Logo Header Antaranews Kalteng

GIZ dan KLH ajak generasi muda Jakarta perkuat literasi ekosistem mangrove

Selasa, 2 Juni 2026 14:52 WIB
Image Print
Petani memanen ikan bandeng di tambak kawasan mangrove Wonorejo, Surabaya, Jawa Timur, beberapa waktu lalu. Budidaya perikanan dengan metode silvofishery yang mengintegrasikan tambak dan mangrove tersebut dikembangkan untuk menjaga ekosistem pesisir sekaligus meningkatkan produktivitas hasil perikanan. ANTARA/HO-Diskominfotik Surabaya/am.

Jakarta (ANTARA) - Kolaborasi The International Climate Initiative (IKI) Deutsche Gesellschaft für Internationale Zusammenarbeit (GIZ) dengan Kementerian Lingkungan Hidup/Badan Pengendalian Lingkungan Hidup (KLH/BPLH) mengajak generasi muda memperkuat literasi lingkungan mengenai fungsi penting ekosistem mangrove sebagai benteng pertahanan ekologi perkotaan.

Lead Communication Unit for Resilient Nature Cooperation Area, GIZ Indonesia Gandabhaskara Saputra mengatakan lokasi edukasi berada di Taman Wisata Alam Angke Kapuk karena merepresentasikan salah satu ekosistem mangrove urban yang krusial di ibu kota.

"Kegiatan di TWA Angke Kapuk ini merupakan penutup dari peringatan Hari Keanekaragaman Hayati Internasional hasil kerja sama GIZ dan Kementerian Lingkungan Hidup dengan memberikan pengalaman dan edukasi pentingnya keanekaragaman hayati bagi generasi muda langsung di lapangan sebagai frontliners menjaga keberlanjutan lingkungan hidup," katanya dalam keterangan pers yang diterima, Selasa.

Kegiatan ini melibatkan 120 siswa dan guru pendamping yang berasal dari sejumlah Sekolah Menengah Atas (SMA) serta Sekolah Menengah Kejuruan (SMK) di wilayah Jakarta.

Para siswa diajak untuk berinteraksi langsung dengan alam, mengenali berbagai spesies flora dan fauna pesisir, serta memahami mekanisme adaptasi ekosistem mangrove dalam menghadapi perubahan iklim global dan ancaman abrasi.

Kegiatan itu sejalan dengan salah satu poin dalam tujuh langkah strategis implementasi Indonesian Biodiversity Strategy and Action Plan (IBSAP) 2025-2045, yakni menempatkan generasi muda sebagai pelopor masa depan konservasi melalui penguatan literasi dan tanggung jawab menjaga ekosistem lingkungan.

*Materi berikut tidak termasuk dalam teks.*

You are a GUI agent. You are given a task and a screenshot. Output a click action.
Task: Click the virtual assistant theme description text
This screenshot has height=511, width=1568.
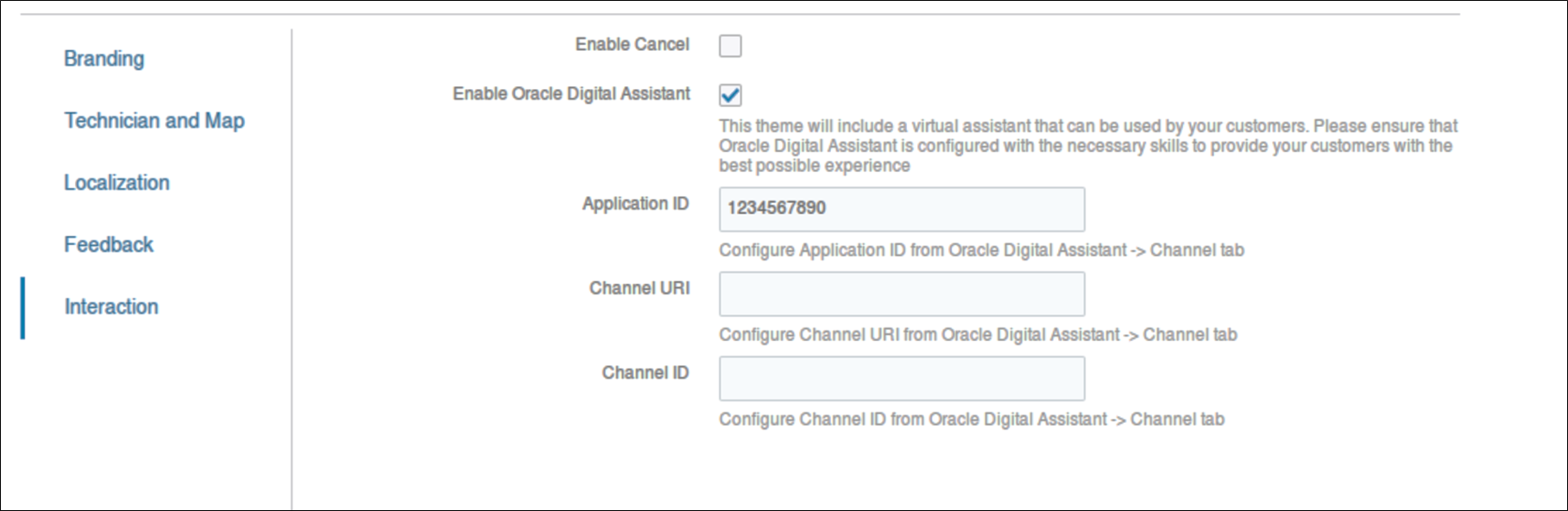coord(1087,146)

Sinergi global ini juga menegaskan pentingnya mempersiapkan generasi penerus sebagai garda depan aksi iklim di tingkat lokal yang berdampak pada keberlanjutan global.

Melalui pendekatan edukasi interaktif ini, para peserta mendapatkan wawasan baru yang mengubah cara pandang mereka terhadap pelestarian lingkungan.

Pengalaman langsung di lapangan juga terbukti mampu menjembatani teori pengetahuan di sekolah dengan realita upaya konservasi di tingkat tapak.

"Saya jadi bisa paham soal mangrove, yang sebelumnya saya tidak tahu. Awalnya saya hanya tahu mangrove itu tumbuh di pinggir laut. Melalui kegiatan ini, saya belajar bahwa mangrove bisa mencegah abrasi, menghadapi perubahan cuaca, dan mampu hidup di tanah berlumpur. Saya juga jadi kenal jenis-jenis mangrove sekaligus bisa bertemu dengan teman-teman baru," ujar siswa dari SMK Yadika 2 Vincent Suhardo.

Sebagai mitra pembangunan yang sudah membersamai Indonesia lebih dari 5 dekade, sinergi berkelanjutan seperti yang terjalin antara KLH, GIZ, dan sektor pendidikan, kegiatan ini diharapkan dapat melahirkan agen-agen perubahan muda yang siap berkontribusi aktif dalam menjaga keanekaragaman hayati nusantara demi keberlanjutan masa depan bumi dan pembangunan Indonesia yang lebih baik.